Detailed Atomistic Molecular Dynamics Simulations of α-Conotoxin AuIB in Water

Abstract

We present results about the shape, size, structure, conformational stability, and hydrodynamics of alpha-conotoxin AuIB (a disulfide-rich peptide from the venom of Conus aulicus, recognized as a nicotinic acetylcholine antagonist with great pharmaceutical potential) from very long (0.5 mus) massively parallel molecular dynamics (MD) simulations in full atomistic detail. We extract coarse-grained descriptors of protein shape (ellipsoid), and of translational and rotational mobilities, i.e., the basic components at the lowest hierarchical level in a multiscale modeling strategy.

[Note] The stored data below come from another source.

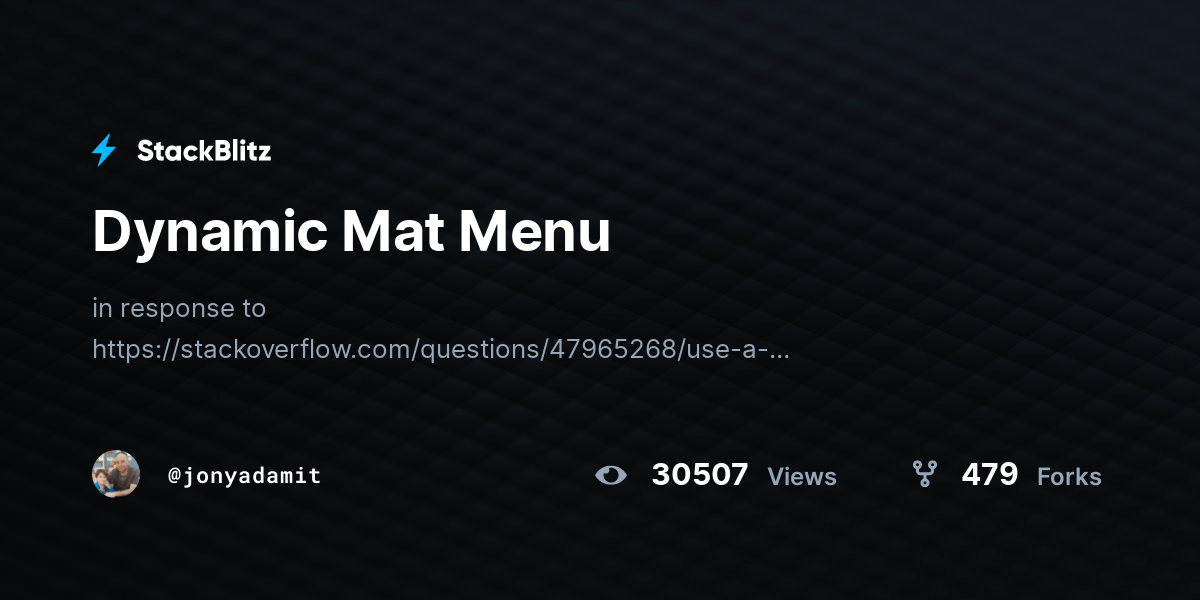Click the 30507 view count number
This screenshot has height=600, width=1200.
[700, 474]
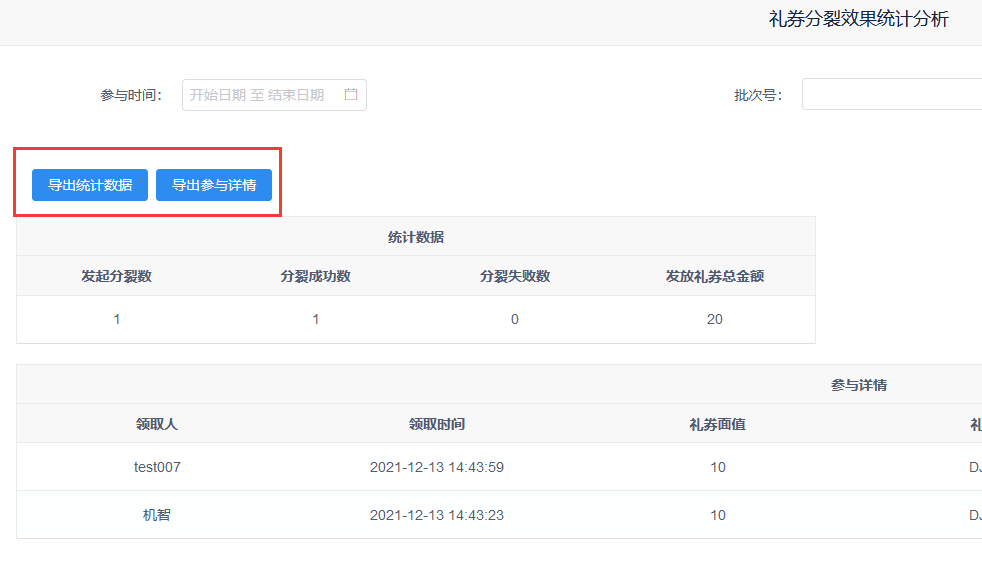Click the 14:43:59 claim time cell

[437, 467]
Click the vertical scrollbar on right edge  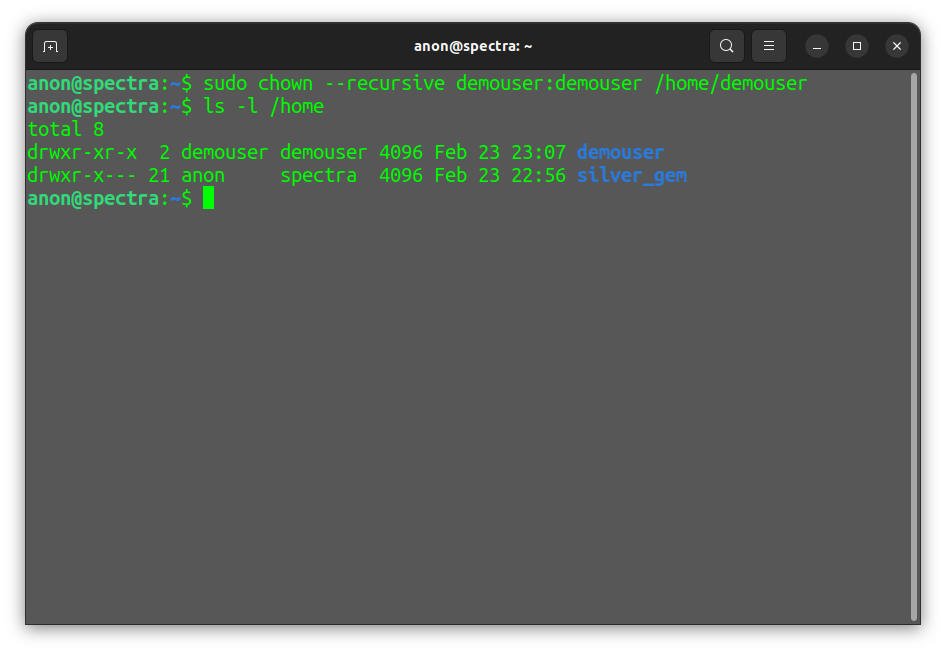(x=914, y=347)
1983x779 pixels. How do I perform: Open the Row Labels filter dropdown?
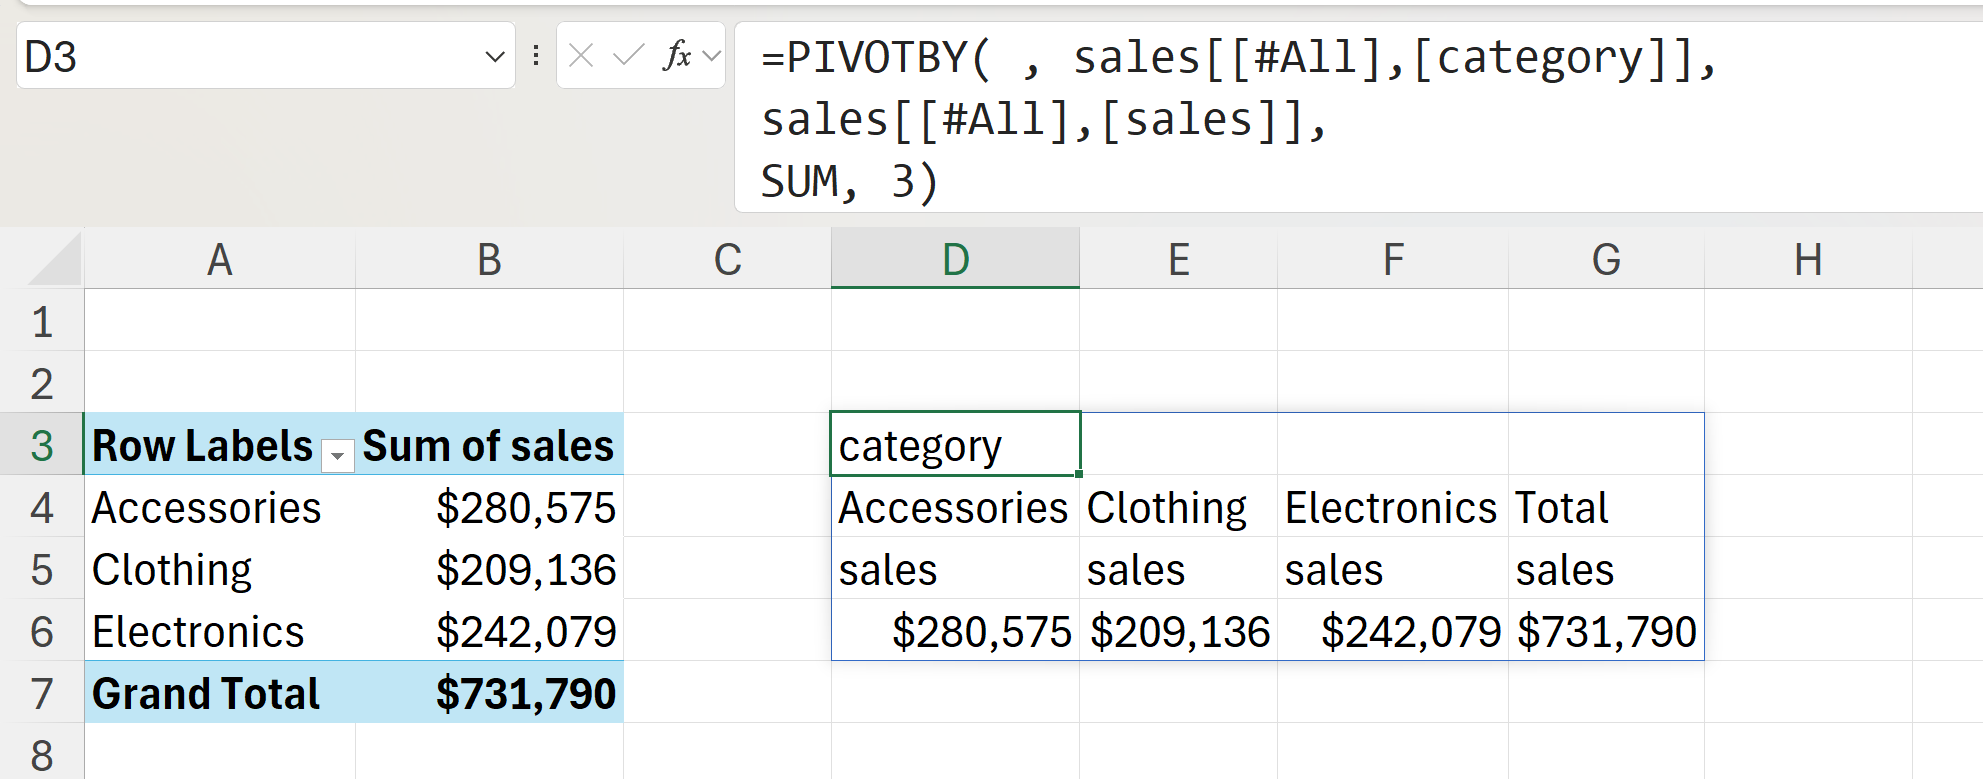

Structural analysis reveals the folded conformation and asymmetric shape to be strongly favored for conotoxin. In accordance with experimental findings, conformational stability is observed and found to be linked to the presence of the alpha-helix along the 15 residues and to the existence of the two disulfide bonds. We find rotational (D(r)) and translational (D(t)) diffusivities to be suitable descriptors of coarse-grained dynamics, i.e., of the hydrodynamic behavior, and obtain D(r) = 3.62 (+/-0.17) x 10(8) s(- 1) and D(t) = 1.08 (+/-0.4) x 10(- 10) m(2) s(- 1). We further compare the MD-computed coarse-grained descriptors with first principles theoretical predictions based on the extended Hess-Doi Fokker-Planck approach which relates particle shape and dimensions to diffusion coefficients. An excellent agreement between simulation data and analytical predictions is observed for both dynamical descriptors. This comparison strongly suggests that diffusivities of rigid biomolecules much larger than the alpha-conotoxin AuIB studied here can be obtained from the coarse-grained shape descriptor (ellipsoid) derived from relatively short MD simulations.